The bread looks great. The title made me smile. My Norwegian grandmother made wonderful white bread, and only white bread. But then she married into an English-American family. I'll try to find out what kind of bread her mother made. I don't know if 100 years ago, Norwegians in Wisconsin were total white flour converts.

And the slicer - I'm so glad to see that. I imagine it gets nice even slices, at least on heavy breads. Have you ever tried it with a very light textured loaf? We normally only get ours out to slice big roasts into sandwich meat for the freezer.  I  need to try it for bread sometime.

Bart's picture
Bart

Quote:
And the slicer - I'm so glad to see that. I imagine it gets nice even slices, at least on heavy breads. Have you ever tried it with a very light textured loaf? We normally only get ours out to slice big roasts into sandwich meat for the freezer.  I  need to try it for bread sometime.

 

KipperCat, Thanks for the feedback.  Great to hear that story about your grandmother.

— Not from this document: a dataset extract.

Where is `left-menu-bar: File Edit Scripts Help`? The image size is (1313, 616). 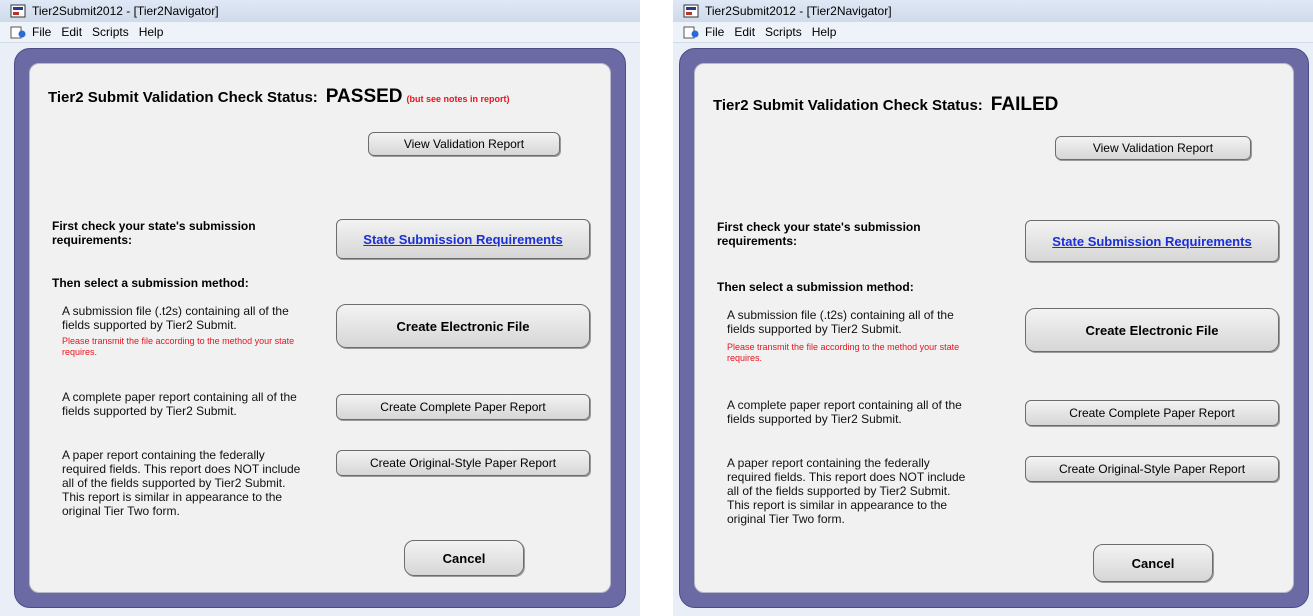
left-menu-bar: File Edit Scripts Help is located at coordinates (320, 32).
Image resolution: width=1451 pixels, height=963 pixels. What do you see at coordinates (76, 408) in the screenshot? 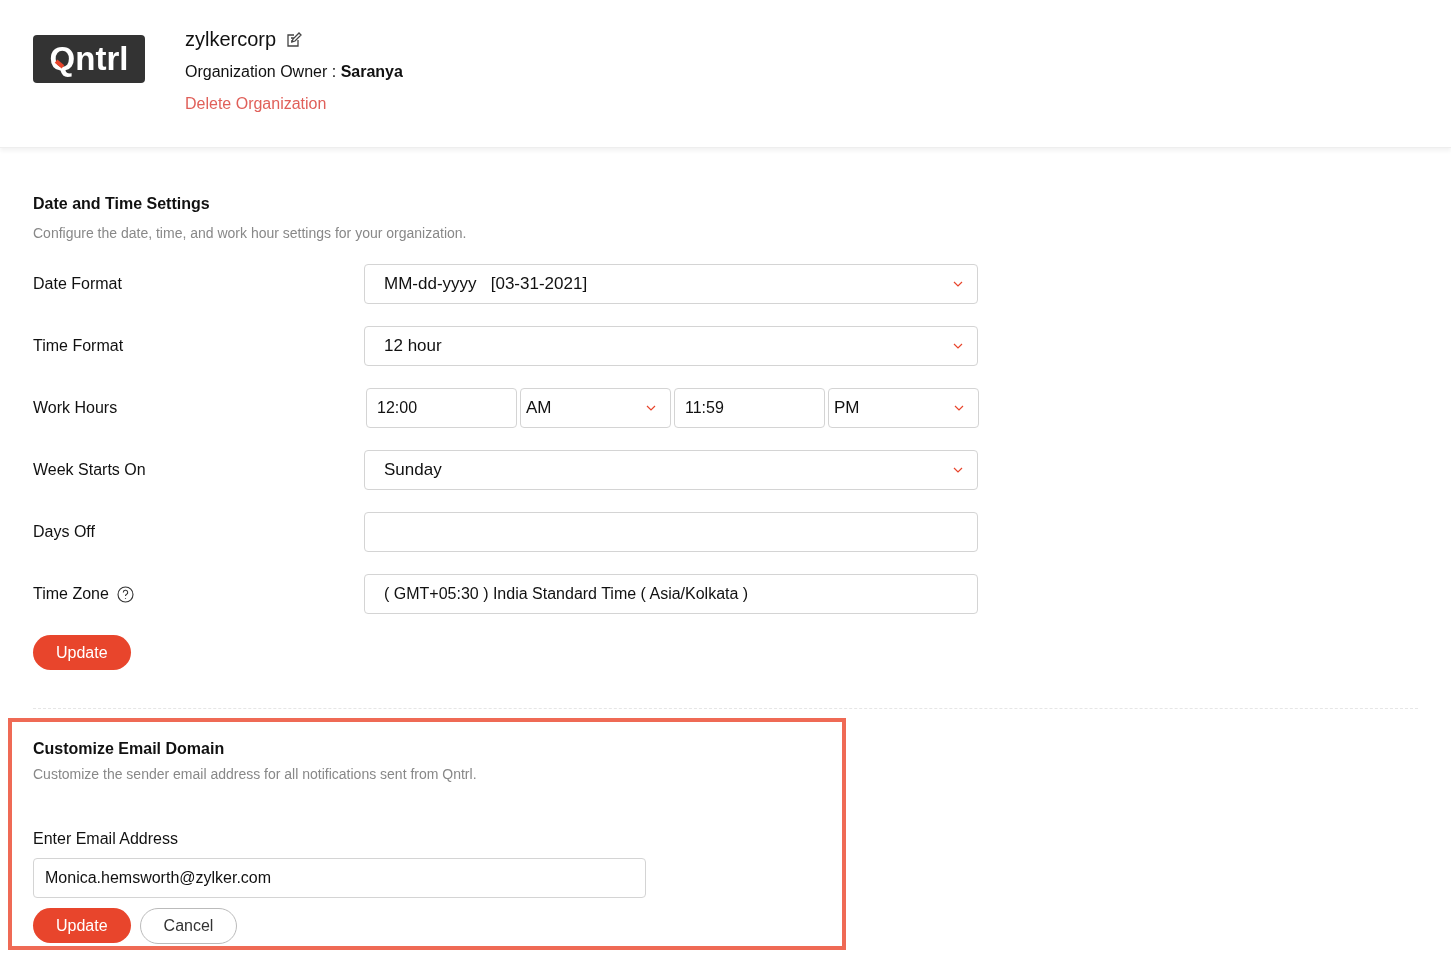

About the slicer, yes it gets nice even slices, but I found out that if I cut the loaf the next day it is much easier than slicing it after a few hours.  I guess that is normal, because if it is too fresh it is hard to get a good slice.  Yes, I have tried it  with a very light textured loaf but it sometimes is hard to get a decent slice because the last piece of the crust won't have a clean cut. 

KipperCat's picture
KipperCat

If I sliced an entire loaf by hand, and only had one funny slice I think I'd be happy!